Len Schoppa, a UVA professor of politics and Japan expert who is teaching a course in Japanese politics this fall, came to hear the ambassador with a few students from his class.

“It was great to see a strong turnout from among our students at this event and have Ambassador Tomita mention the complicated relationship between China and Japan,” he said. “China is just too big and too close for Japan to think it can simply contain it the way we did with the Soviet Union.”

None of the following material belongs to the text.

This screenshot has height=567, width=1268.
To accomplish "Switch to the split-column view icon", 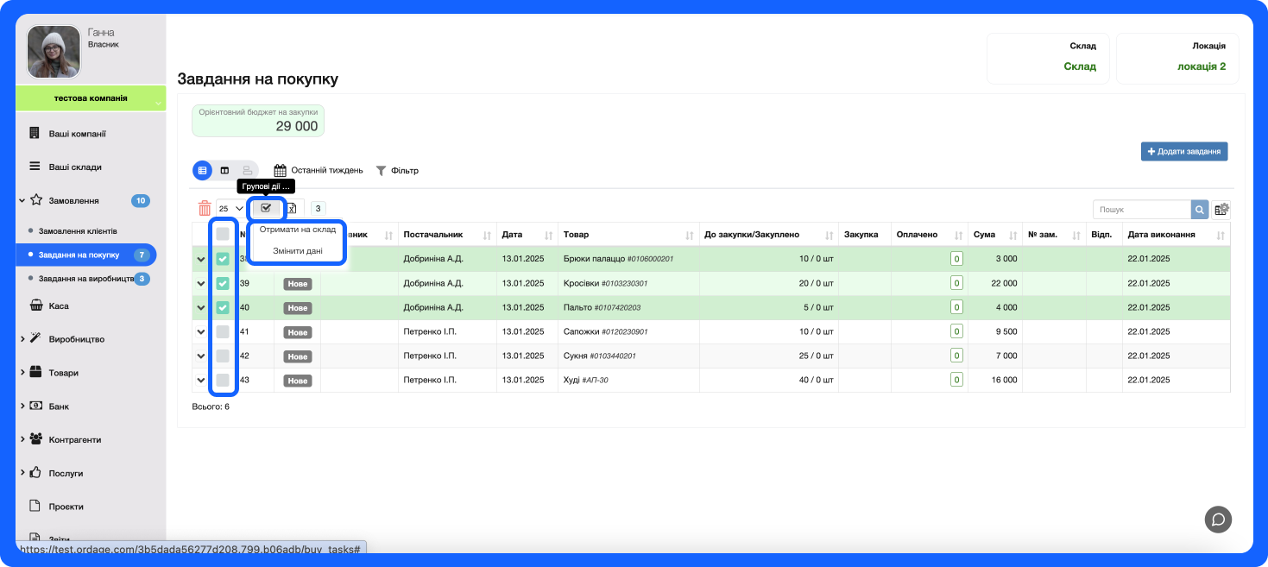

About 80 Japanese students are on Grounds this fall, studying in a broad range of fields from the undergraduate to the Ph.D. candidate level. Japan is also a key study-abroad partner, where UVA has sent about 300 students over the past five years. The University also boasts a very active Japanese language program, including a Japanese language house. 

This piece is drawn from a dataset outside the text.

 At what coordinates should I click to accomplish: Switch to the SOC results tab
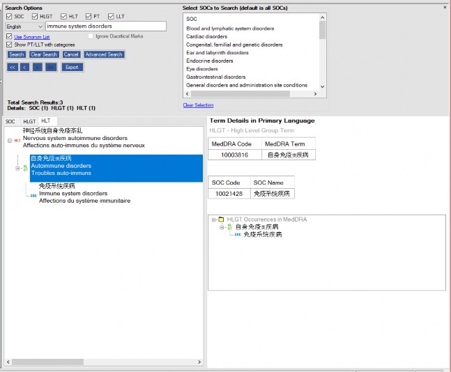(10, 121)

Arial view of two speakers sitting in chairs talking to an audience
“It was great to see a strong turnout from among our students at this event,” said Len Schoppa, a UVA professor of politics and Japan expert. (Photo by Amanda Maglione)

“Ambassador Tomita’s visit to Grounds was just the latest evidence of the special relationship that has existed between UVA and Japan, going back many years,” said Steve Mull, UVA’s vice provost for global affairs, who moderated the Q&A session with the ambassador. Events like Tuesday’s speech, which Mull’s office hosted, give students an opportunity to be a part of global conversations on Grounds, he noted.

Present in the audience was a third-year student Kevin Kelley, who spent the summer participating in the 73rd Japan-America Student Conference, where he, along with American and Japanese colleagues, discussed a wide range of contemporary issues, including U.S. military bases in Japan, the development of “smart cities” across some of Japan’s more rural prefectures, and the emergence of Taiwan as a central issue in regional geopolitics.

Also present was Sarah Simba, a graduate student in Frank Batten School of Leadership and Public Policy. “My first interaction with Japan was when I was living in Uganda and met a member of parliament from Japan,” she said. “To attend this event and to interact with Ambassador Tomita is an opportunity I wouldn’t have missed [for the] world.”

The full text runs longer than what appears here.